• Consigne
Reprenez le commentaire d'arrêt sur la créance de restitution du mandant et poursuivez-le à partir de sa dernière phrase.

• Extrait du document
□ □ □ □ □
Chambre commerciale 18 janvier 2017 : Le mandant d’une procédure collective peut déclarer sa créance de restitution afin de la voir admettre

Article publié le 28 janvier 2017

 

Dans cet arrêt, la Cour de cassation s’est prononcée sur la faculté pour un mandant, de déclarer sa créance au passif de son mandataire sans préjudice de la mise en œuvre d’une garantie financière.

Dans cette affaire, une société exploitant une agence immobilière avec une activité d’administrateur de biens avait été mise en liquidation judiciaire le 19 novembre 2012. Un de ses mandants, propriétaire de locaux dont la gestion locative avait été confiée à l’agence, avait déclaré sa créance au passif de la procédure collective. Cela avait été fait au titre des loyers encaissés par l’agence en sa qualité de mandataire. La créance avait été admise par le juge commissaire le 23 janvier 2014.

Une société, auprès de laquelle l’agence avait souscrit une garantie financière, a formé une réclamation contre l’état des créances. Cette dernière faisait donc grief à l’ordonnance du 19 janvier 2015 de rejeter leur réclamation et de dire que la créance au passif de l’agence ne les exonérait pas de leur engagement contractuel de garant financier.

Les questions qui se posaient à la chambre commerciale étaient les suivantes :

Le mandant d’un administrateur de bien possède-t-il la faculté d’agir en justice contre son mandataire et ce sans préjudice de la mise en œuvre d’une garantie financière ?
□ □ □ □ □
• Extrait des données
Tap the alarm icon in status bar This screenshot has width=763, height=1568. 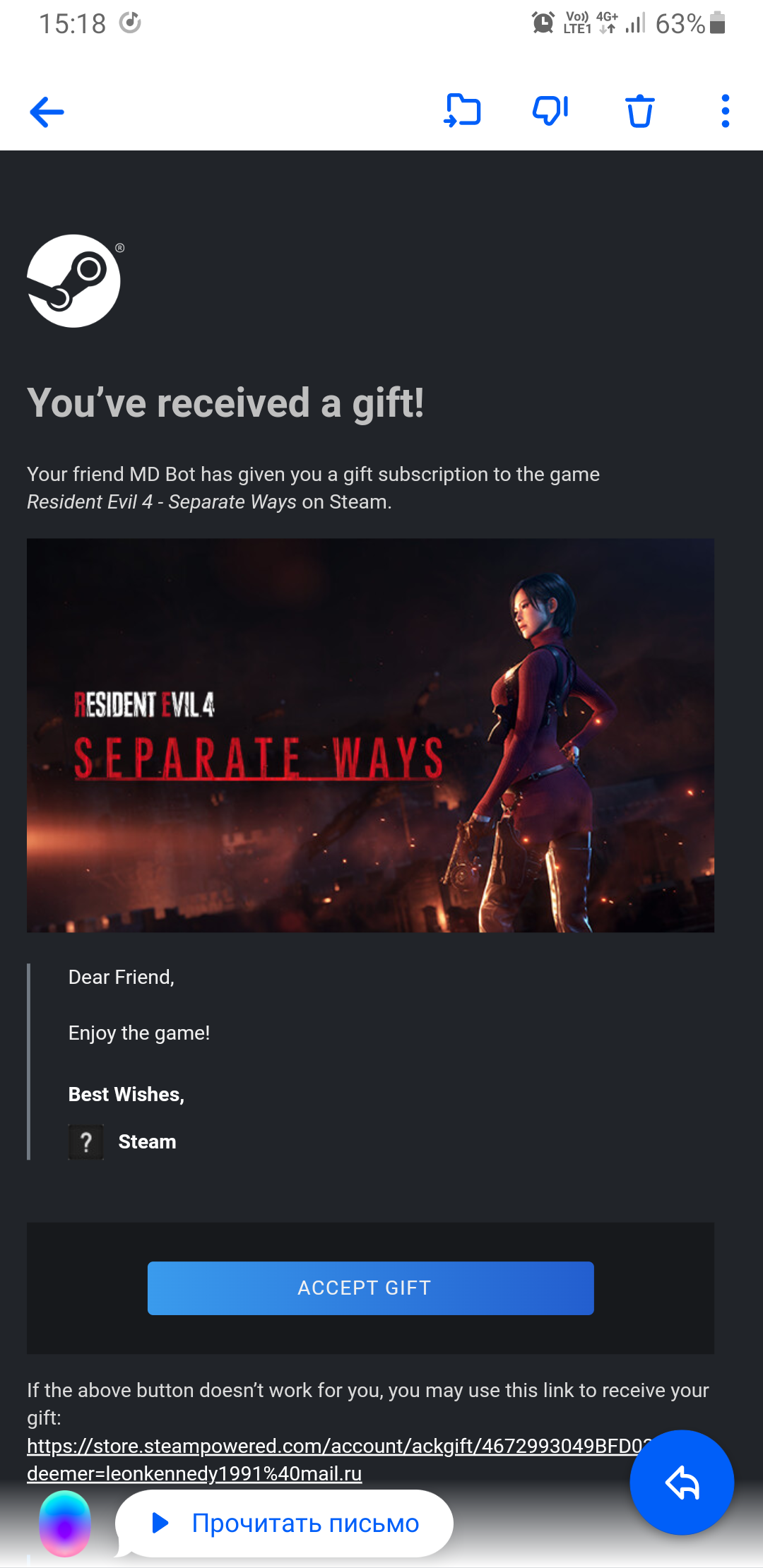click(x=543, y=23)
□ □ □ □ □
• Réponse
L’admission d’une créance au passif de la procédure collective exonère-t-elle le garant financier de la société en liquidation de ses engagements contractuels ?

La chambre commerciale, dans son arrêt du 18 janvier 2017, a rejeté le pourvoi de la société possédant la garantie financière.

Pour la première question, les juges du droit ont pu observer à juste titre que lorsque l’administrateur de bien est en procédure collective, le mandant auquel les versements n’ont pas été restitués par le mandataire, peut déclarer sa créance de restitution au passif de l’administrateur de bien. En effet, l’exercice de cette faculté ne remettait pas en cause l’affectation au remboursement des fonds déposés de la garantie financière.

Pour ce qui est de la seconde question, la chambre commerciale a confirmé la décision du juge-commissaire. En effet, celui-ci avait retenu à bon droit que l’admission d’une telle créance n’exonérait pas le garant financier de son engagement contractuel.

Pour comprendre cet arrêt, il faut savoir que le litige ne portait ici pas sur la déclaration de la créance, qui avait été effectuée dans les délais semble-t-il, mais sur son admission.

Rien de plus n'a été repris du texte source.